-------- Excerpt to read

# Man is killed by real train while looking for ghost train



## jzrouterman (Nov 27, 2010)

Have you ever Watched any of the television episodes of Rod Serling's Twilight Zone? The following train story sounds like it was one of Rod's favorites, except that this story is TRUE. The story goes like this.... 

A 29-year-old amateur ghost hunter, Chistopher Kaiser, chasing a ghost train was killed by a real train near Statesville, North Carolina. It was in the same spot exactly where 119 years before, a fatal accident happened that he was hoping would produce the ghoulish, ghostly locomotive from. 

Kaiser died on the scene of what had been the spot of one of the worst train accidents in North Carolina history when, on August 27th, 1891 a passenger train jumped the tracks and plunged through a bridge.

At 3 a.m. Friday, August 27th, 2010, the 119th anniversary of the wreck, Kaiser and a group of ghost hunters were walking the train trestle where the incident occurred, when a real train made up of three locomotives and one car rounded a bend. The group started to run for safety but Kaiser didn't make it. Two other ghost chasers were killed. Here's a linc to the full story.

----------------
-------- Source data

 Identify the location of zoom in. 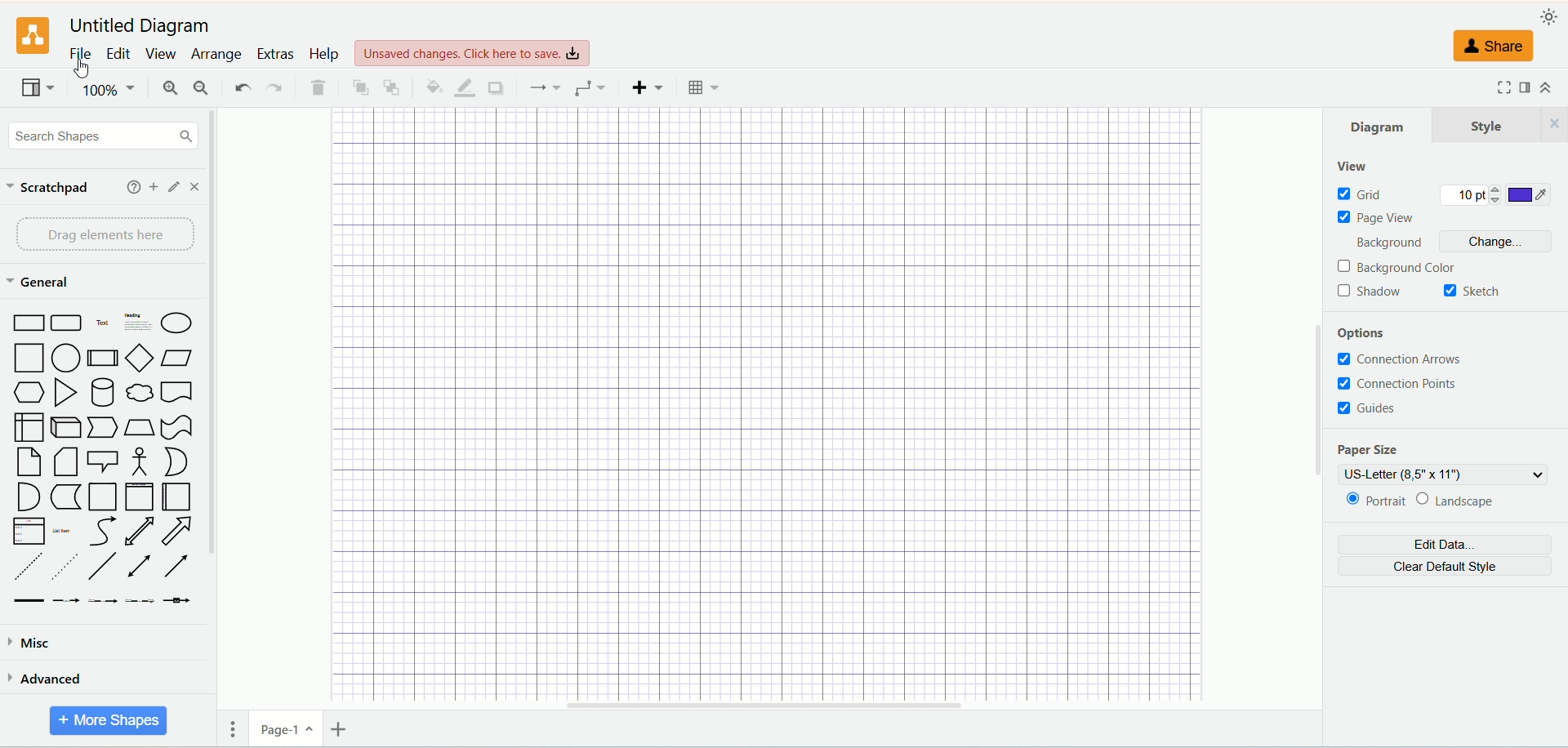
(167, 89).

----------------

§ Problems
**a.** In the forum post about the ghost train accident, copy the passage from "A 29-year-old amateur" up to and including "ghostly locomotive from.", substituting "amateur paranormal investigator" for "amateur ghost hunter".
**b.** Proceed with the forum post about the man killed by a real train while looking for a ghost train, continuing from where it stops.

§ Results of the exercise
**a.**
A 29-year-old amateur paranormal investigator, Chistopher Kaiser, chasing a ghost train was killed by a real train near Statesville, North Carolina. It was in the same spot exactly where 119 years before, a fatal accident happened that he was hoping would produce the ghoulish, ghostly locomotive from.

**b.**
http://articles.cnn.com/2010-08-27/...host-hunters-ghost-train-train-wreck?_s=PM:US

Routerman


----------



## Reckers (Oct 11, 2009)

Sad to hear. I guess he's in a good position to follow up on that ghost train, though.


----------



## tjcruiser (Jan 10, 2010)

Reckers said:


> ...he's in a good position to follow up on that ghost train, though.




Why is it that we laugh at some things we know we really shoudn't laugh at ?!?


----------



## Massey (Apr 16, 2011)

Yea this is right up there with a Twilight Zone story. 

I always love when people who dont know about trains say stuff like the train didnt stop before hitting...(enter name of object or person hit by train here) Um really? do you have any idea how long it took for that train to get up to 30MPH? and how long it takes that same amount of weight to slow back down?

Massey


----------



## Massey (Apr 16, 2011)

tjcruiser said:


> Why is it that we laugh at some things we know we really shoudn't laugh at ?!?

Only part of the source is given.